_THE REQUEST_
Rewrite all of the material below as a numbered list, skipping any blank lines and leaving out the pictures.

_THE RECORDS_

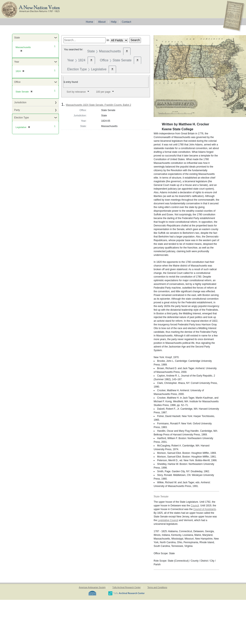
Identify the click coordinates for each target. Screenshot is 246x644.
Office (17, 82)
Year (16, 62)
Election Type (21, 118)
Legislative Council (168, 520)
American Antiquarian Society (92, 587)
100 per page (103, 92)
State (17, 38)
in (108, 40)
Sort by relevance (76, 92)
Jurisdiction (20, 102)
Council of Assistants (205, 509)
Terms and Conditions (157, 587)
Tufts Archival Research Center (126, 587)
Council (195, 506)
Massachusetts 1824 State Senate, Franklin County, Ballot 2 (98, 105)
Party (17, 110)
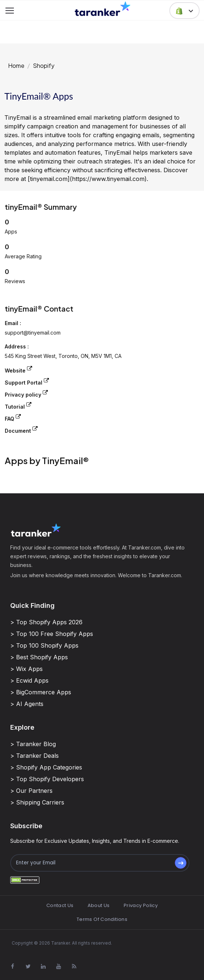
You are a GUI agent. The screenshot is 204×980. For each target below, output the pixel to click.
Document (21, 430)
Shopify (43, 65)
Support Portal (27, 382)
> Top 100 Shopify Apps (44, 645)
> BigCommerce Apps (41, 692)
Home (16, 65)
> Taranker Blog (33, 744)
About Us (99, 905)
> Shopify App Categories (46, 767)
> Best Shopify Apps (39, 657)
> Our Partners (31, 791)
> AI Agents (27, 704)
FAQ (13, 418)
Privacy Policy (140, 905)
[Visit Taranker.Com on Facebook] (13, 966)
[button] (184, 11)
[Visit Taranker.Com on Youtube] (59, 966)
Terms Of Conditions (102, 919)
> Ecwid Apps (29, 680)
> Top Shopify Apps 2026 (46, 622)
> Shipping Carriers (37, 802)
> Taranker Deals (34, 756)
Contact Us (60, 905)
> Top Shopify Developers (47, 779)
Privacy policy (26, 394)
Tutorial (18, 406)
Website (18, 370)
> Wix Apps (26, 669)
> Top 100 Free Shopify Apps (52, 633)
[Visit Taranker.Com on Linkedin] (43, 966)
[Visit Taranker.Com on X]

_WRITTEN ANSWER_
1. Identify the click coordinates for each target. Screenshot is 246x644.
2. Office (17, 82)
3. Year (16, 62)
4. Election Type (21, 118)
5. Legislative Council (168, 520)
6. American Antiquarian Society (92, 587)
7. 100 per page (103, 92)
8. State (17, 38)
9. in (108, 40)
10. Sort by relevance (76, 92)
11. Jurisdiction (20, 102)
12. Council of Assistants (205, 509)
13. Terms and Conditions (157, 587)
14. Tufts Archival Research Center (126, 587)
15. Council (195, 506)
16. Massachusetts 1824 State Senate, Franklin County, Ballot 2 (98, 105)
17. Party (17, 110)
18. You are a GUI agent. The screenshot is 204×980. For each target below, output the pixel to click.
19. Document (21, 430)
20. Shopify (43, 65)
21. Support Portal (27, 382)
22. > Top 100 Shopify Apps (44, 645)
23. > BigCommerce Apps (41, 692)
24. Home (16, 65)
25. > Taranker Blog (33, 744)
26. About Us (99, 905)
27. > Shopify App Categories (46, 767)
28. > Best Shopify Apps (39, 657)
29. > Our Partners (31, 791)
30. > AI Agents (27, 704)
31. FAQ (13, 418)
32. Privacy Policy (140, 905)
33. [Visit Taranker.Com on Facebook] (13, 966)
34. [button] (184, 11)
35. [Visit Taranker.Com on Youtube] (59, 966)
36. Terms Of Conditions (102, 919)
37. > Ecwid Apps (29, 680)
38. > Top Shopify Apps 2026 (46, 622)
39. > Shipping Carriers (37, 802)
40. > Taranker Deals (34, 756)
41. Contact Us (60, 905)
42. > Top Shopify Developers (47, 779)
43. Privacy policy (26, 394)
44. Tutorial (18, 406)
45. Website (18, 370)
46. > Wix Apps (26, 669)
47. > Top 100 Free Shopify Apps (52, 633)
48. [Visit Taranker.Com on Linkedin] (43, 966)
49. [Visit Taranker.Com on X]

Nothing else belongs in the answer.